Caenis is a genus of mayflies. They are very small in size, sometimes with a body of only an 1/8 of an inch ().

Distribution and ecology
Caenis is one of the most abundant mayfly genera of the Holarctic.  Larvae can occur in high densities on the bottoms of shallow ponds and lakes up to an altitude of 1800 meters in the [Alps].

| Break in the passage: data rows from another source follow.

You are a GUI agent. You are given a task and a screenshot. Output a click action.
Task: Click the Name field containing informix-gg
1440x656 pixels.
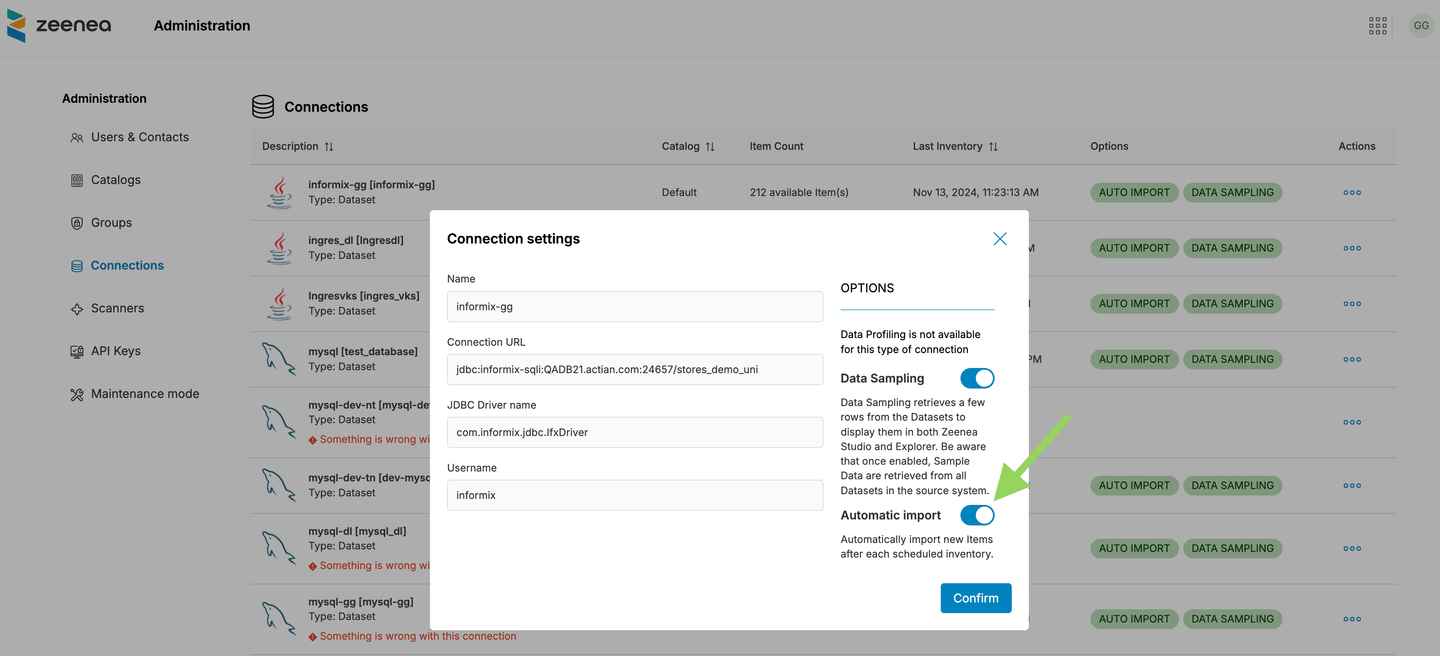pyautogui.click(x=635, y=307)
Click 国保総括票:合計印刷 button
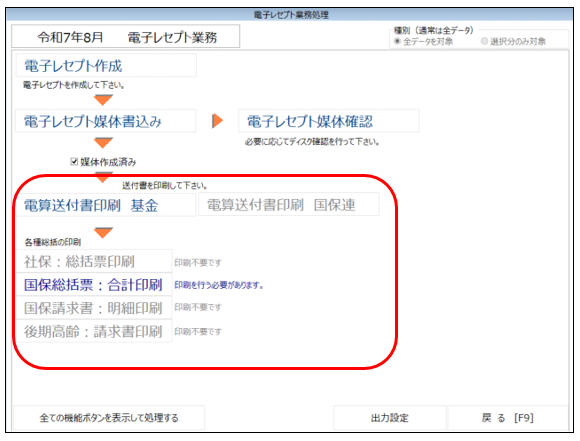The width and height of the screenshot is (580, 441). pyautogui.click(x=94, y=285)
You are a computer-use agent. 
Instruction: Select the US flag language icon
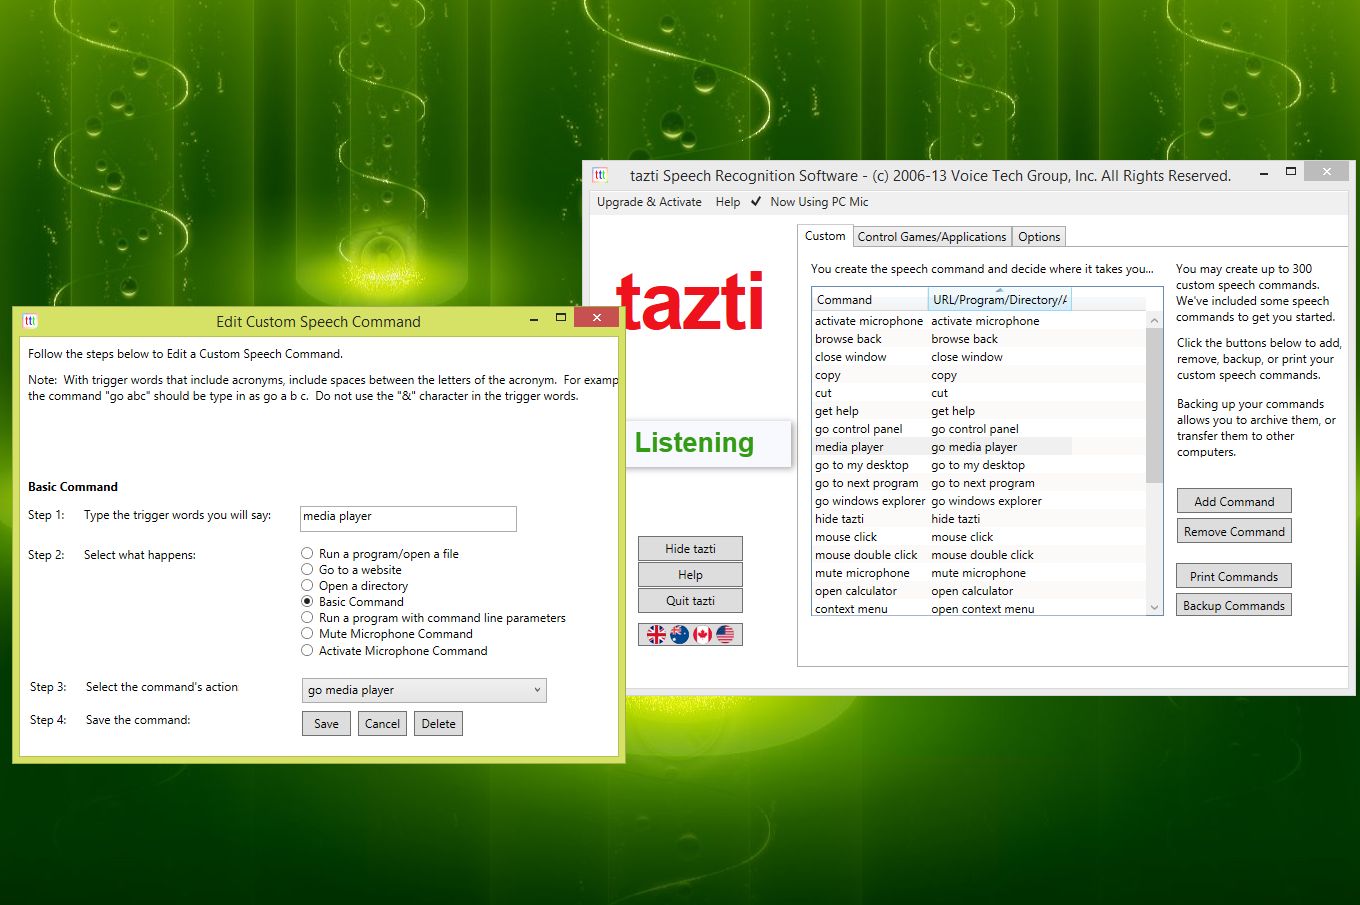pyautogui.click(x=725, y=634)
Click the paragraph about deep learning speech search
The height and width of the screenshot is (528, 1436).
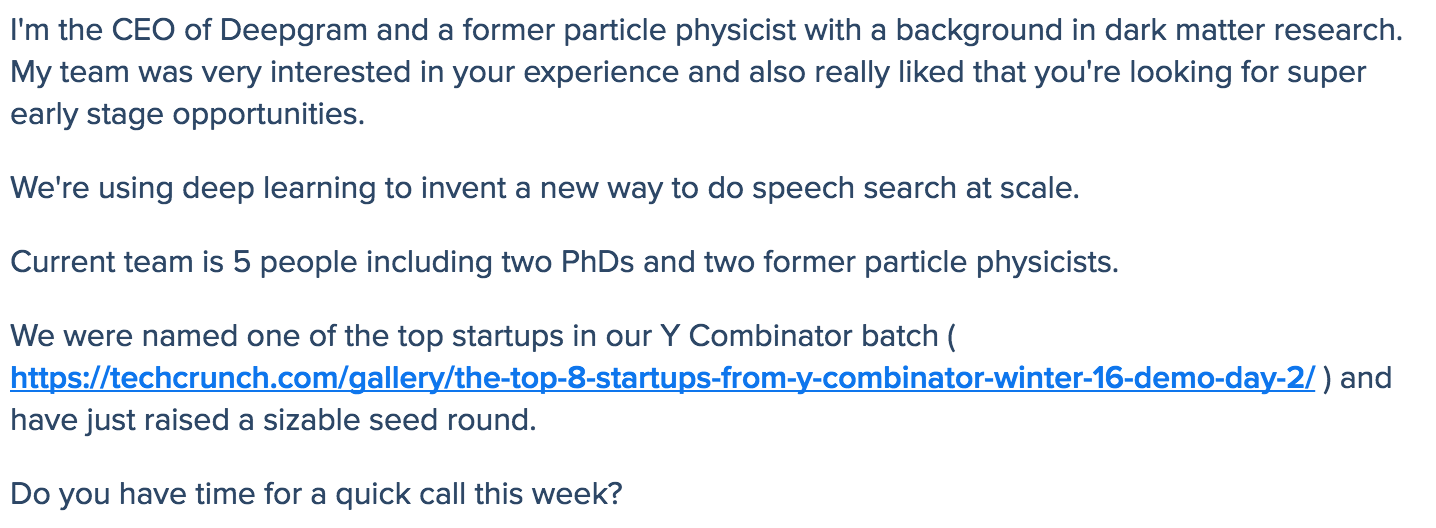point(544,188)
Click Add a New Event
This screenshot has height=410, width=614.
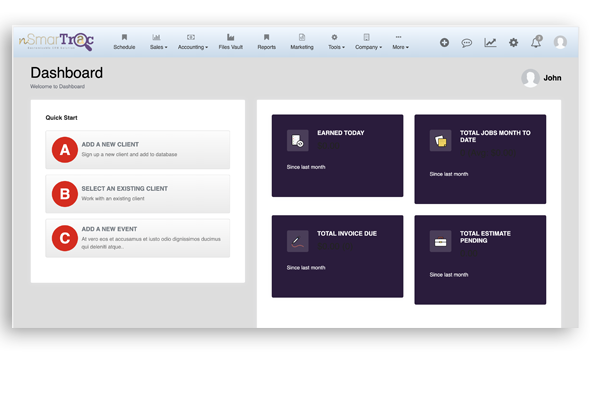coord(138,238)
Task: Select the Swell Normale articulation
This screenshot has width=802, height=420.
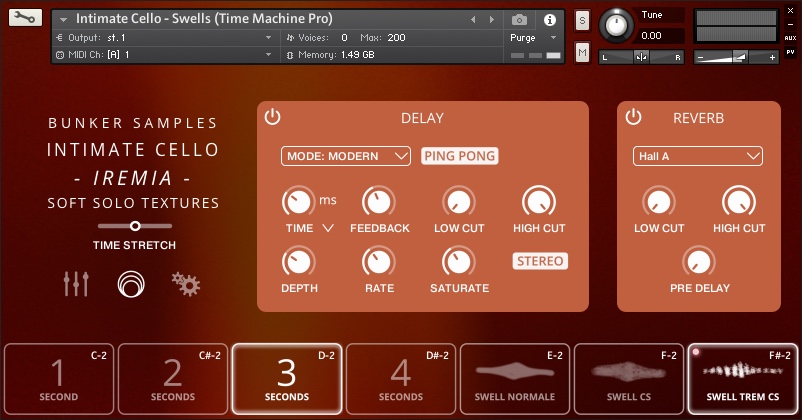Action: coord(515,379)
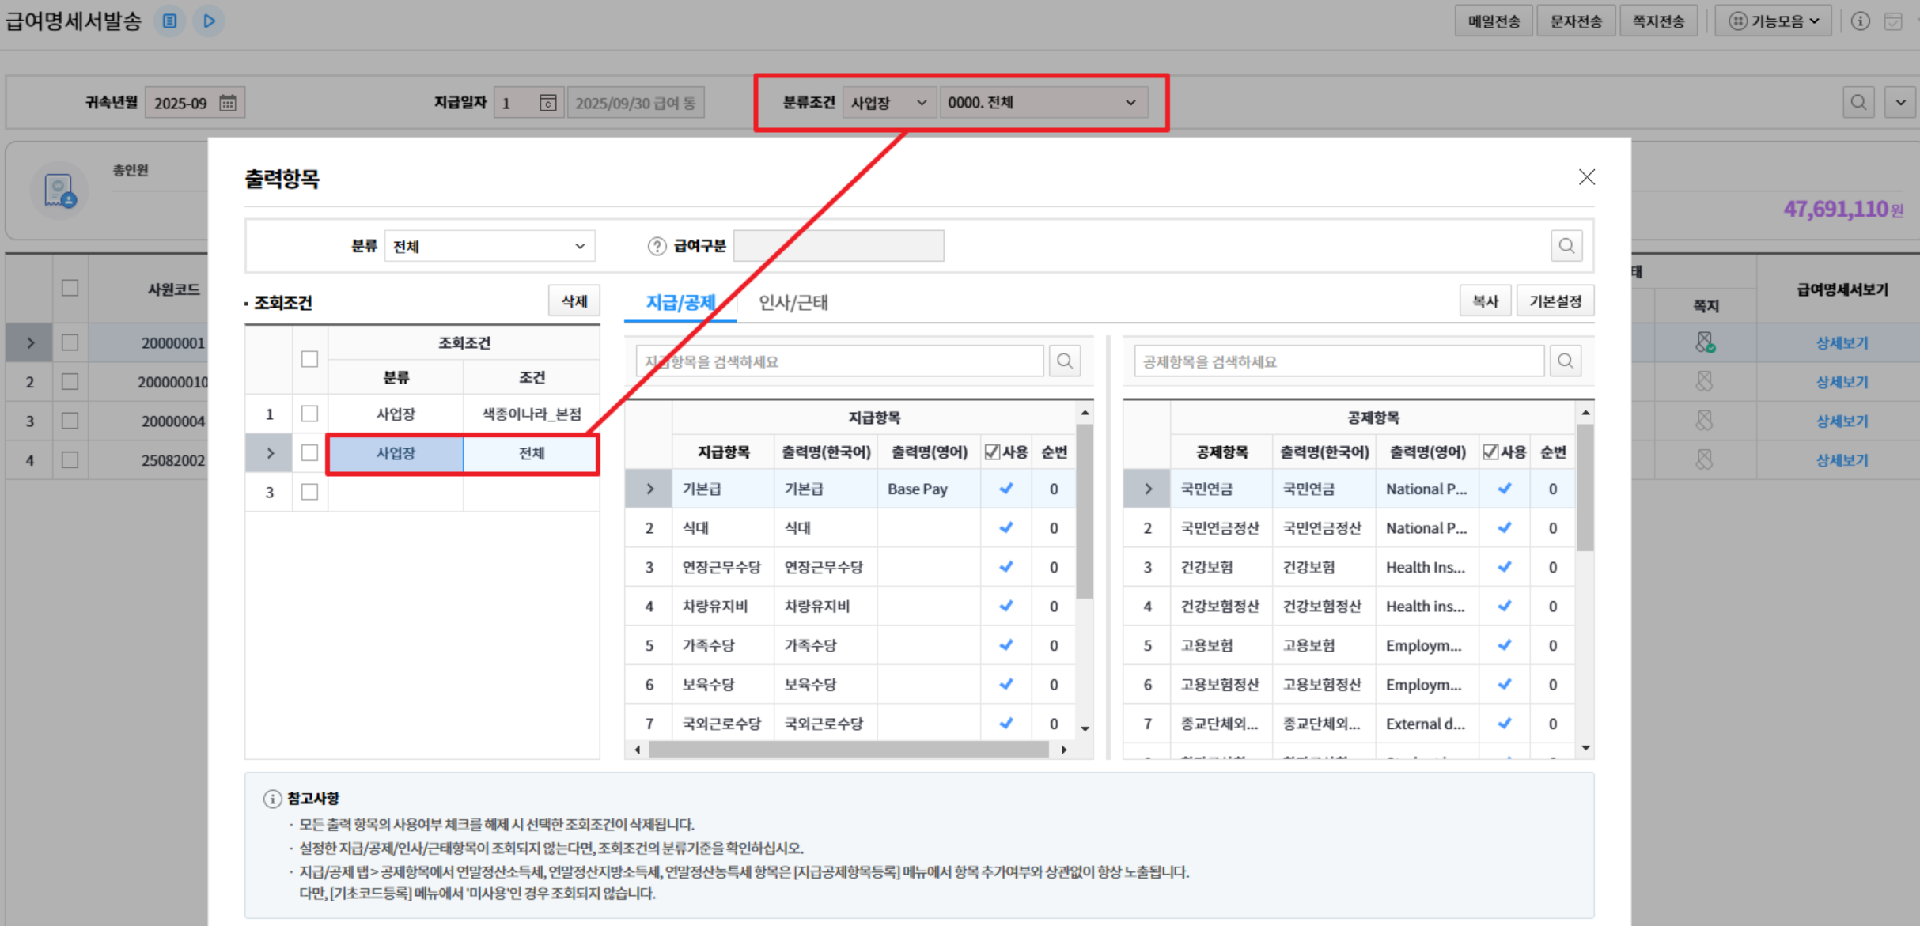Click the 지급항목 search input field
Screen dimensions: 1920x926
tap(838, 361)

Densities of 700-1700 larvae per square meter have been reported for C. luctuosa and C. horaria on bottoms covered with organic detritus or decaying leaves. Densities on mineral sediments are an order of magnitude lower (4-330 animals per square meter).

Species
Caenis amica Hagen, 1861
Caenis anceps Traver, 1935
Caenis arwini McCafferty & Davis, 2001
Caenis bajaensis Allen & Murvosh, 1983
Caenis candida Harper & Harper, 1981
Caenis diminuta Walker, 1853
Caenis hilaris (Say, 1839)
Caenis horaria (Linnaeus, 1758)
Caenis latipennis Banks, 1907
Caenis luctuosa (Burmeister, 1839)
Caenis macafferti Provonsha, 1990
Caenis punctata McDunnough, 1931
Caenis tardata McDunnough, 1931
Caenis youngi Roemhild, 1984

Varia
Imitations of this mayfly in hook sizes as small as # 28 are used for fly-fishing. Tying fly imitations this small is difficult, hence the nickname "Anglers Curse."